In the seventh race at Hollywood Park that day, I placed a $2.00-to-win bet on a 12-1 beauty named Baghdad Lady. And as they rounded the last turn into the home stretch, there she was, comfortably out front leading the pack. The excitement of the announcer's voice grew as the horses approached the finish line yet, strangely, Baghdad Lady--leader of the field--never got another call down the stretch. Nary a mention. How could that be for one who was so in command of that race?
The reason soon became obvious to all of us. As the horses crossed the finish line, as we glanced down to the home stretch in front of our grandstand wondering what had become of our bet, we saw her. There, with leg in pieces and dangling was the most horrific sight. Baghdad Lady had suffered a thoroughbred's worst nightmare. She had "broken down" as they say.
That was the last time my wife and I attended the horse races. And that was the day beautiful Baghdad Lady, a strong and vibrant creature, bred for speed atop the spindliest of legs, died.
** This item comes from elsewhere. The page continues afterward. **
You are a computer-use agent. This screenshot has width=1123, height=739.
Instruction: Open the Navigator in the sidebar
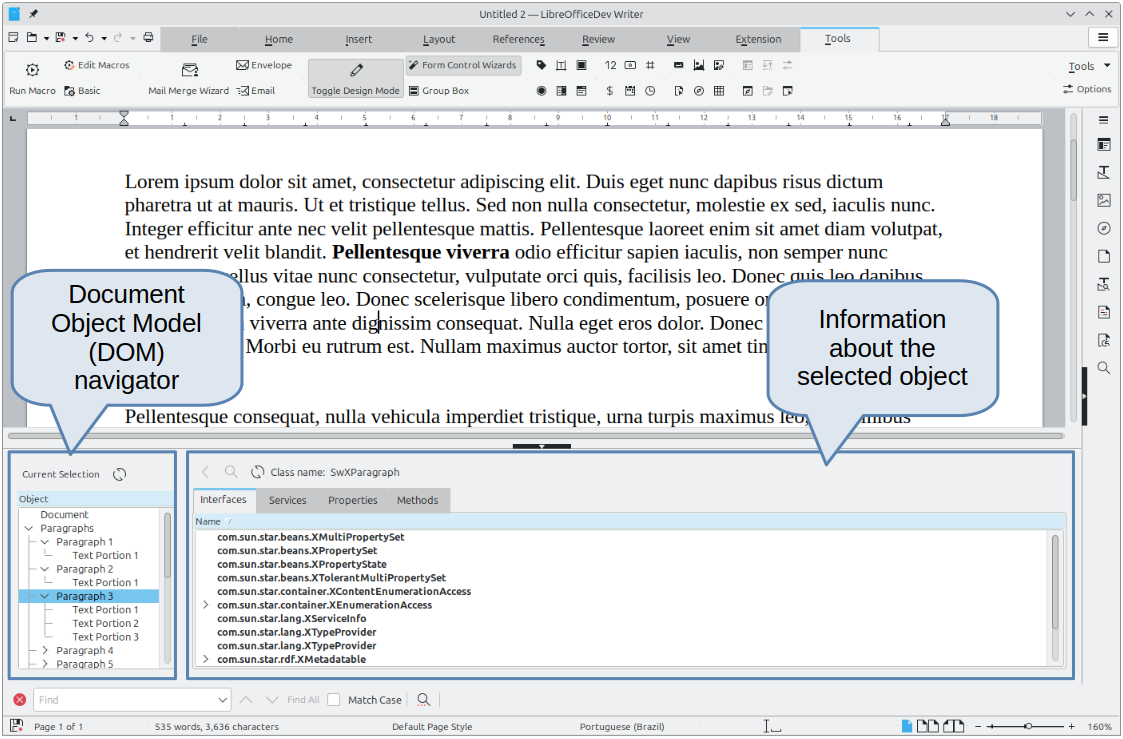[x=1104, y=228]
We learned this in a brief mention in the following day's Sports Page.
And then came Barbaro in 2006 with all the promise of a Triple Crown winner who tried so valiantly, yet failed to live up to the "kings" of the sport's expectations.
Yesterday's Kentucky Derby served to remind us once more of the victims of this "kingly" sport.
While magnificent images of beautiful creatures behind white fences stretching for miles around green pastures is a glorious sight, it's the vision for kings. What it really is, is just another industry for the amusement of the masses and their masters. My apologies if I offend anyone who is a fan of this "sport," but my sensibilities for these magnificent beasts bred to amuse us are too strong to withstand what the "Sport of Kings" demands.
As with Barbaro's demise, yesterday's Derby was yet another reminder of what happens to some of the noblest beasts on Earth who are bred for our sheer pleasure with the expectation to perform, often beyond their capabilities.
Yesterday, Eight Belles, a filly, a "girl" who chased the eventual male victor to the finish line, gave her best trying to do all we expected of her. Sadly, her spindly ankles failed her. But she died trying her best to please us.
After Barbaro's demise during the 2006 Preakness, an AP story said, "there wasn't much enthusiasm for the finish, especially with many of the fans in tears." I expect more tears were shed yesterday. But fear not -- not enough tears to stop the Preakness, the Belmont and the same trifecta next year and the year after that, ad infinitum.
Horses are sentient beings. Do you wonder at Eight Belles' stable mates curious as to her eternal hereafter absence after yesterday's tragedy? As she lay confined to the track where she had fallen, trying desperately to right herself while being suppressed by handlers, Eight Belles unsuspectingly entered what I can only hope are better pastures without the white fences in which to forever frolic. At least that is my dream for her. Because sometimes the demands of kings are beyond even the noblest efforts of the most magnificent of "beasts."